───── Source information

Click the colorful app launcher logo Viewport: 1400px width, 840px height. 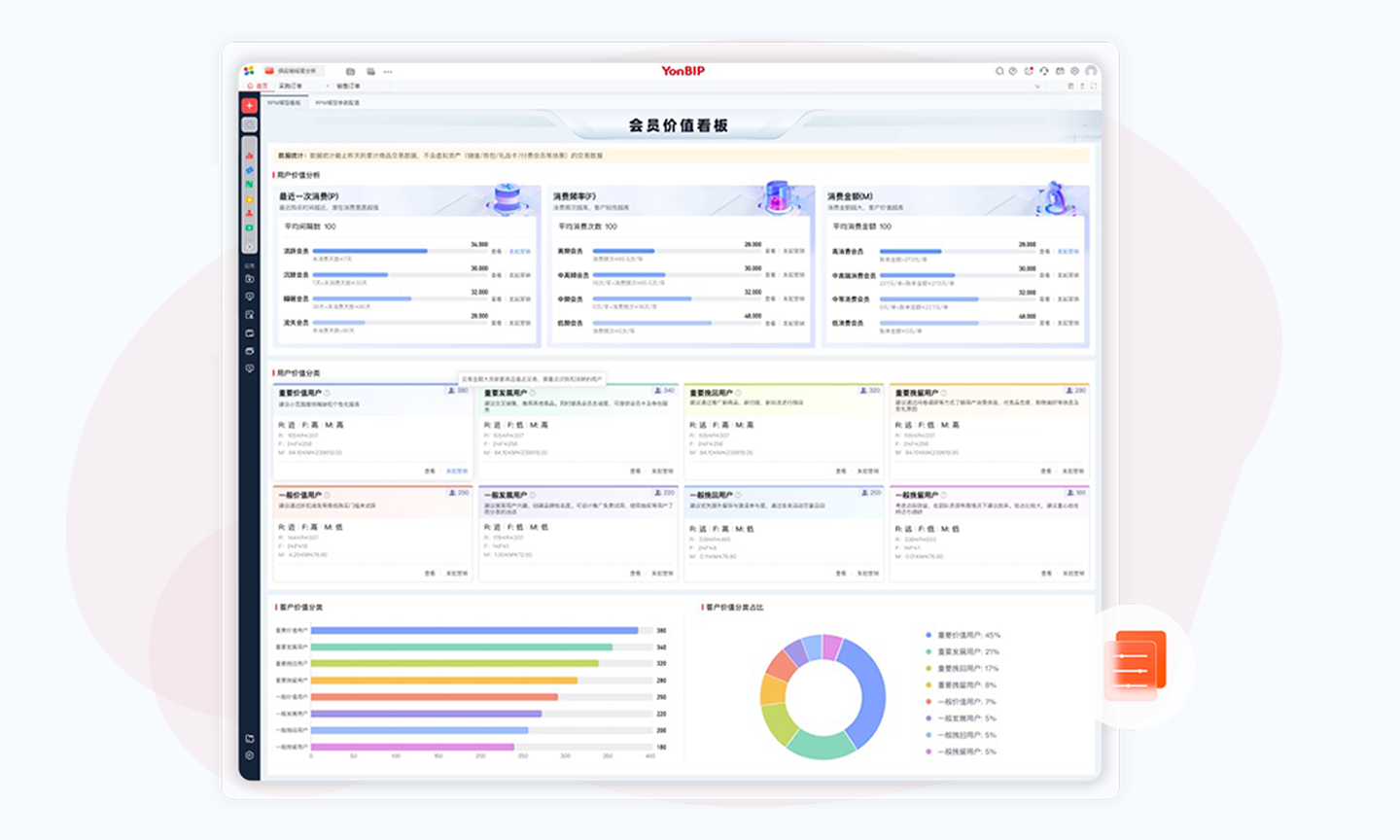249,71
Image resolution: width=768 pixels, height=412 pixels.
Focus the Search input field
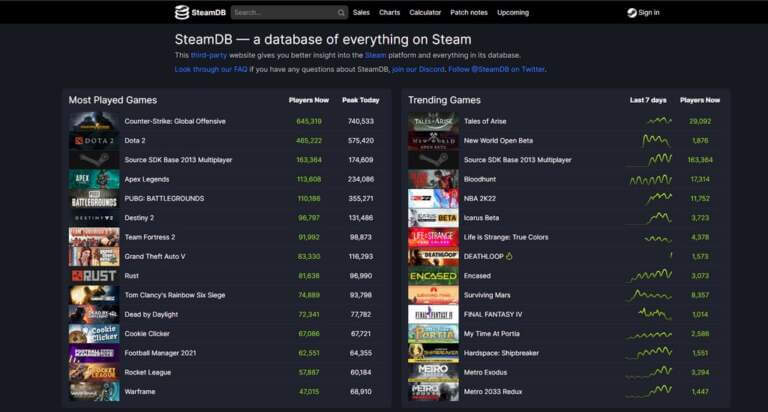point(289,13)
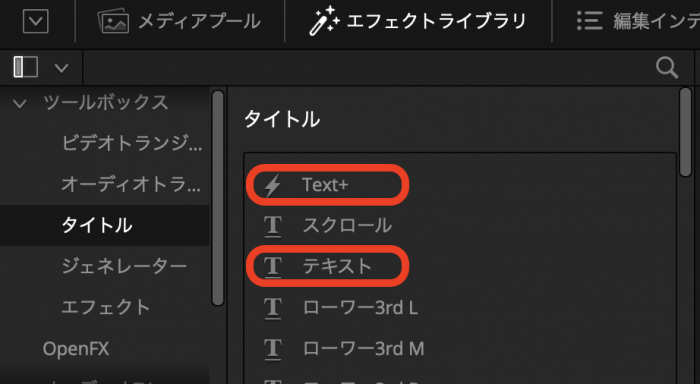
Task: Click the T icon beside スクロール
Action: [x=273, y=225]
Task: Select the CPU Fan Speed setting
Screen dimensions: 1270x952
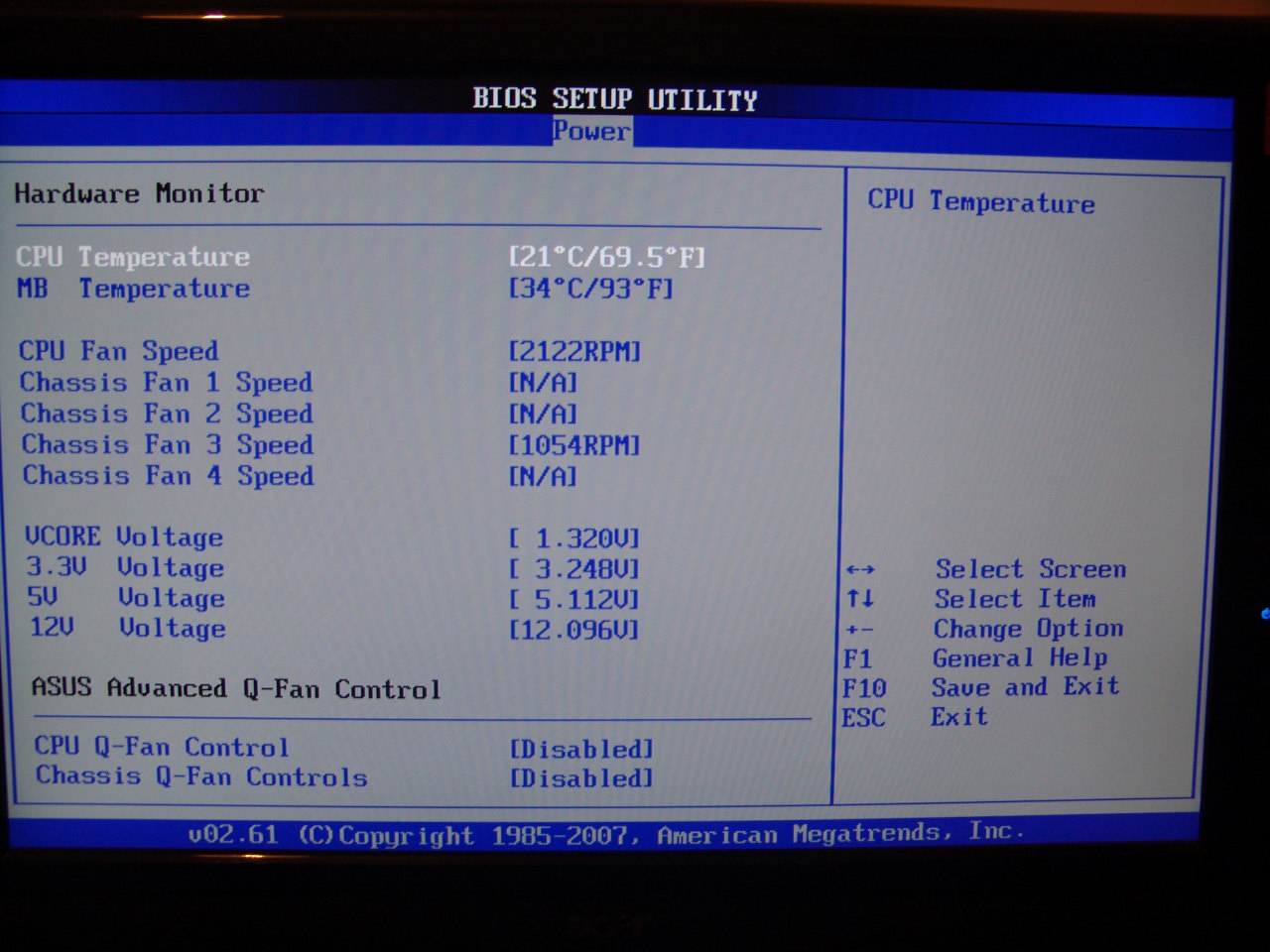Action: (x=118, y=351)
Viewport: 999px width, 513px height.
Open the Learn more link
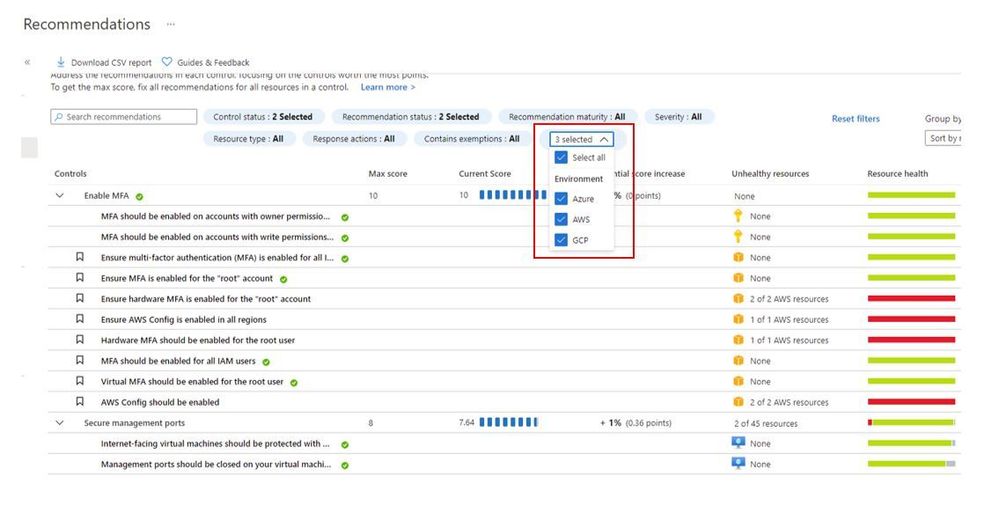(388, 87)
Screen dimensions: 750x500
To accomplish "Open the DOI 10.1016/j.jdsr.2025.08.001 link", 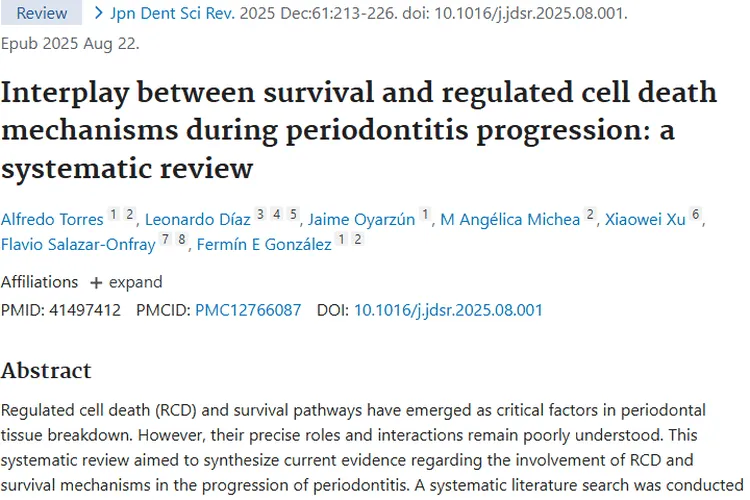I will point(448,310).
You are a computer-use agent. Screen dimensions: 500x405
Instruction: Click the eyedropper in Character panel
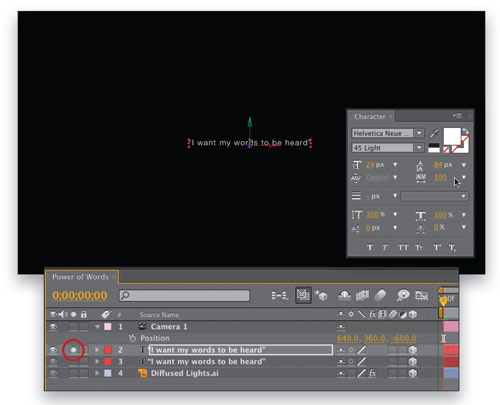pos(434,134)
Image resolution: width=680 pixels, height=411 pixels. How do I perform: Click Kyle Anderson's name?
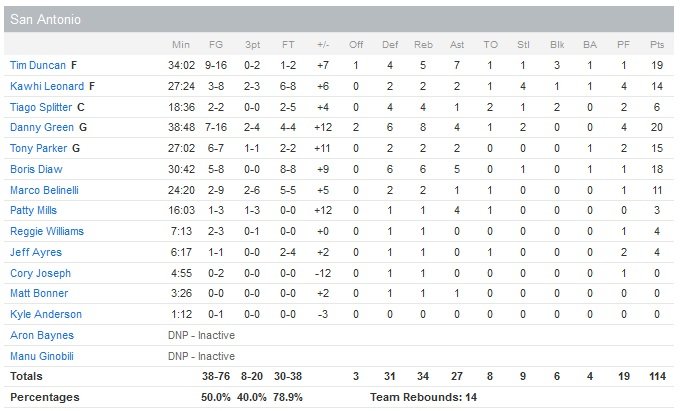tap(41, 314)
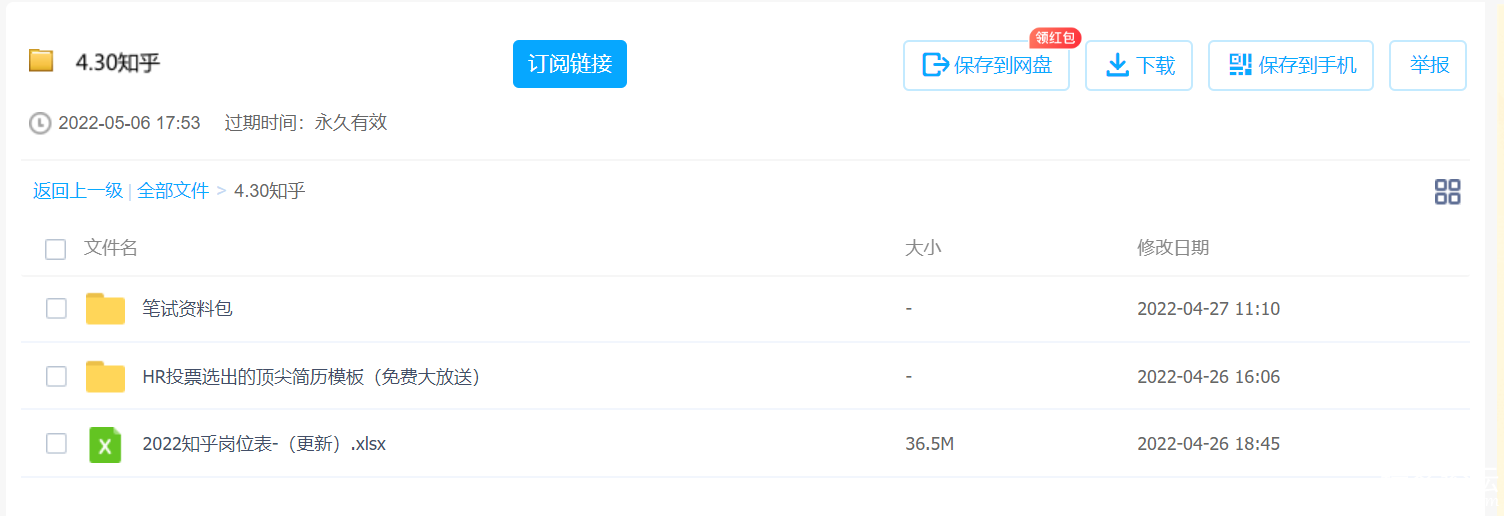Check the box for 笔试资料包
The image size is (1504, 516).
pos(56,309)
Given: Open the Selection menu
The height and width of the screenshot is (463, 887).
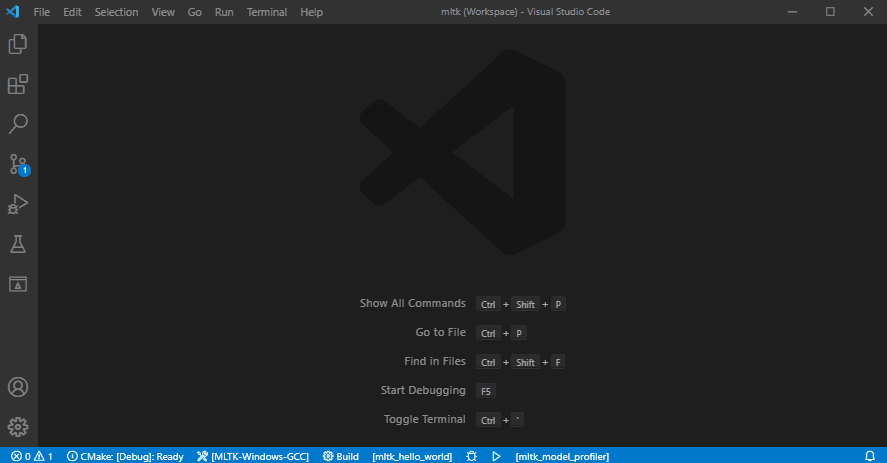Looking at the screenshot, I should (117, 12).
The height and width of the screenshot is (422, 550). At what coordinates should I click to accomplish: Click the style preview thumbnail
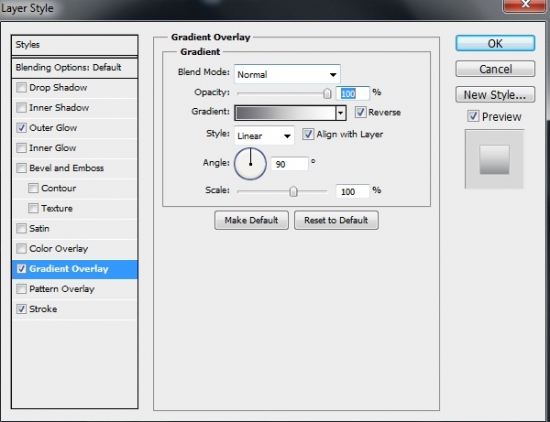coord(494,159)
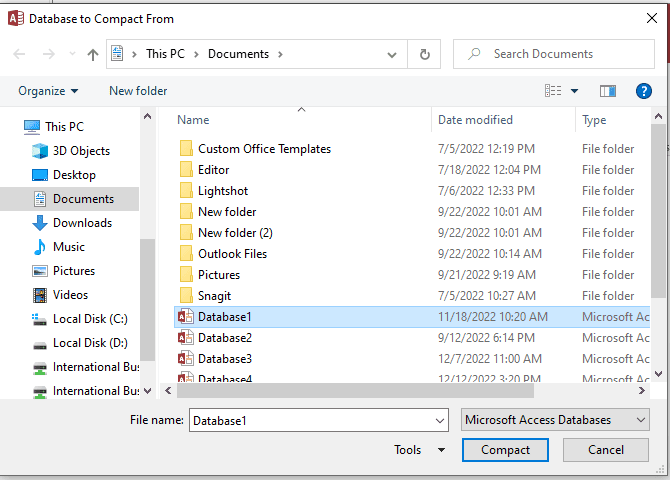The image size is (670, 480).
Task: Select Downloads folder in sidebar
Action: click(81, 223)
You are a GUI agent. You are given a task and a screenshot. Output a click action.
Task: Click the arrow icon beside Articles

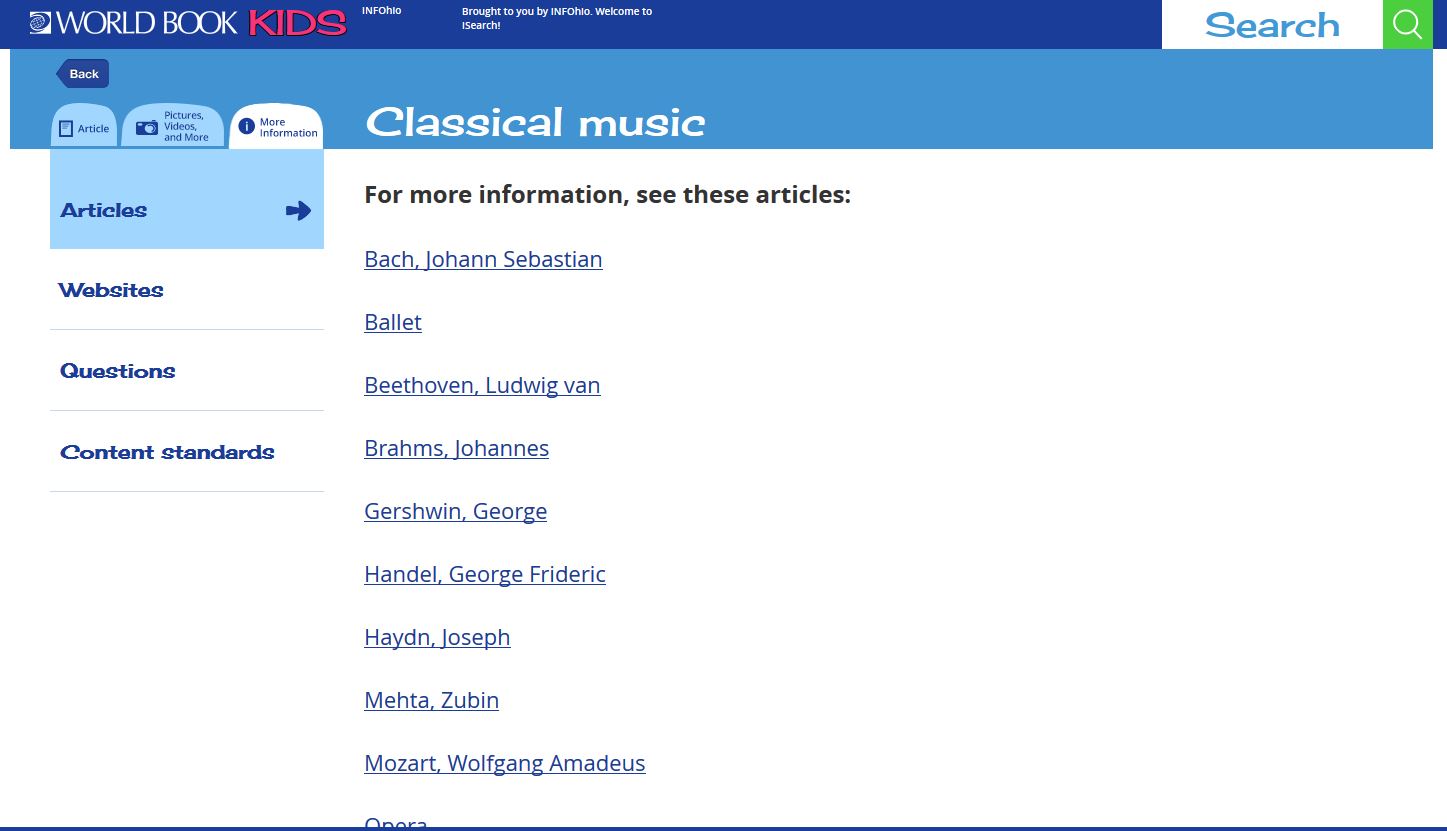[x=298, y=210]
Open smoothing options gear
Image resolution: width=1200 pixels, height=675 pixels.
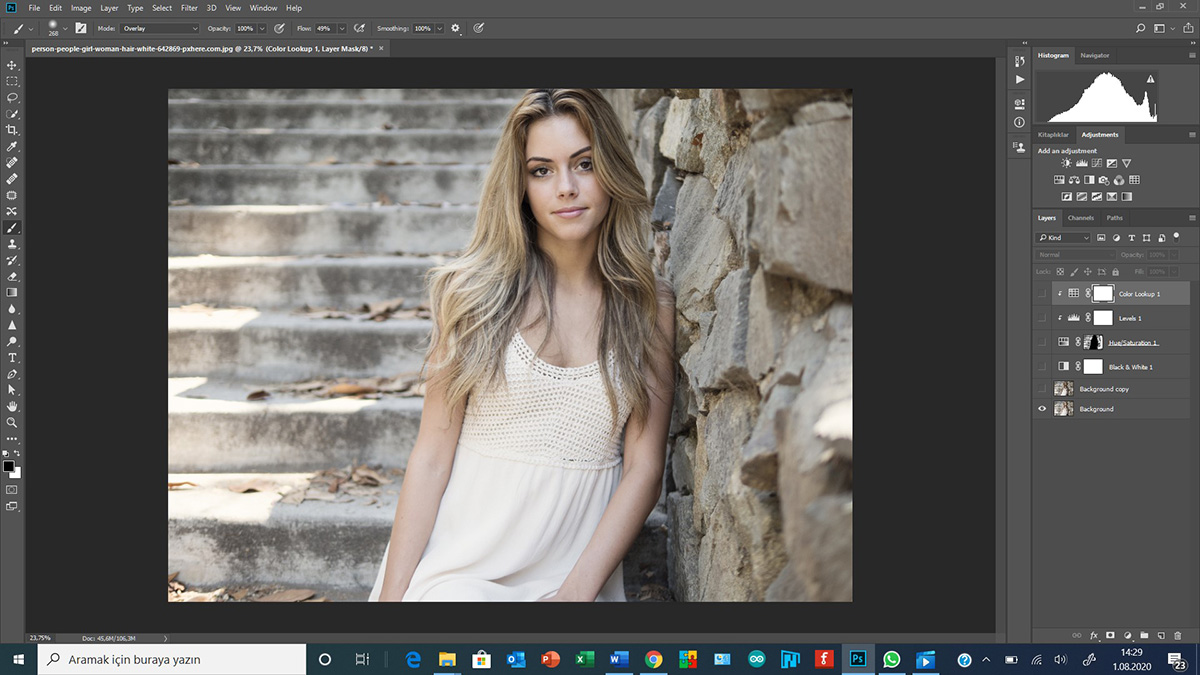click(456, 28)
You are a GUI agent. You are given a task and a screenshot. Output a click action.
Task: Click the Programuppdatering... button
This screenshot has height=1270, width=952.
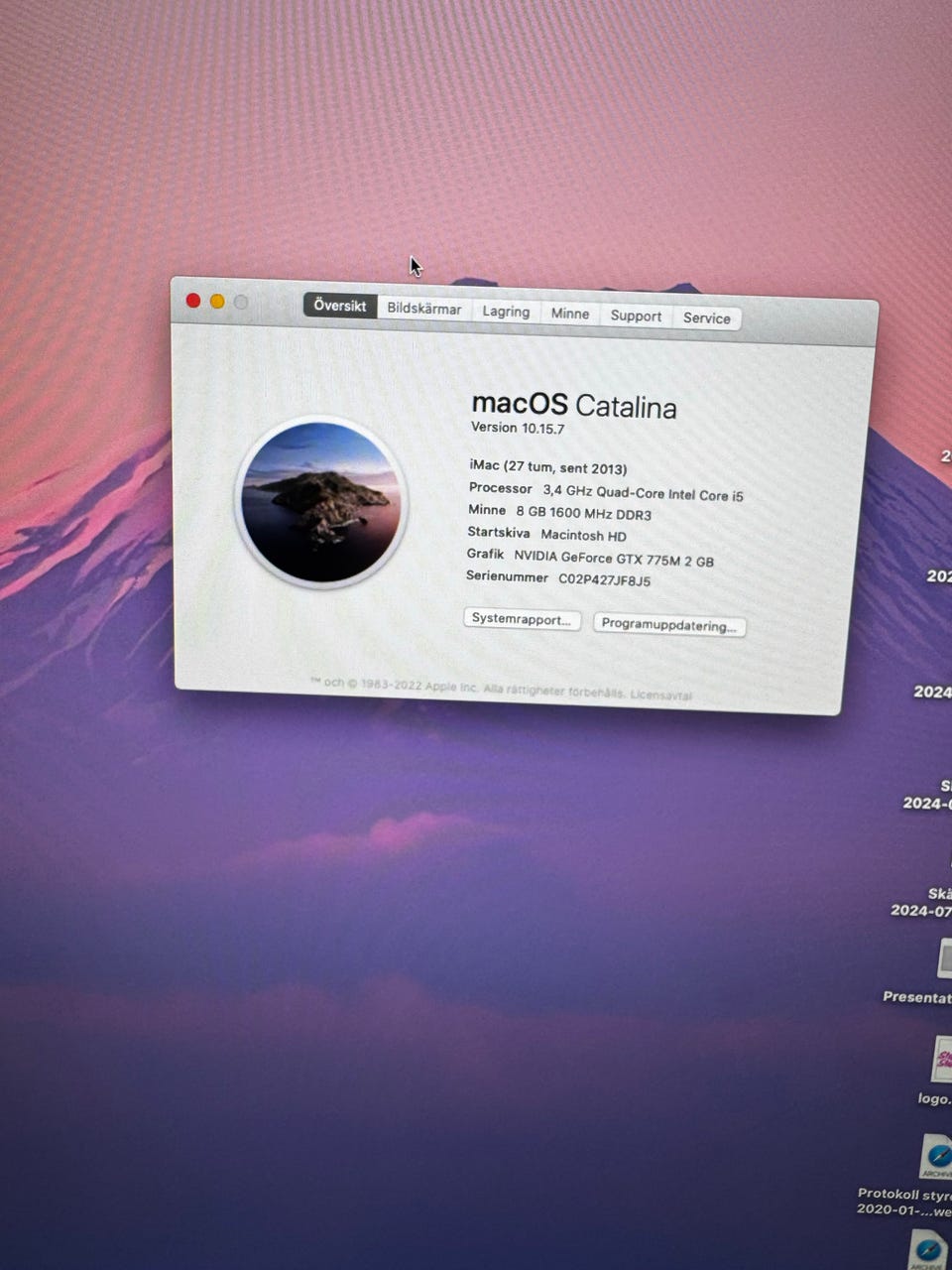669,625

──────────

## Required work
Text only, no pictures: please print exactly the lines above from the line with "You are a computer-use" up to and including the line with "Given: Open the Selection menu", and nothing else.

## Response area
You are a computer-use agent. Screen dimensions: 500x405
Instruction: Click the eyedropper in Character panel
pos(434,134)
Image resolution: width=680 pixels, height=411 pixels. How do I perform: Click Kyle Anderson's name?
tap(41, 314)
Check the box for 笔试资料包
The image size is (1504, 516).
pos(56,309)
Given: Open the Selection menu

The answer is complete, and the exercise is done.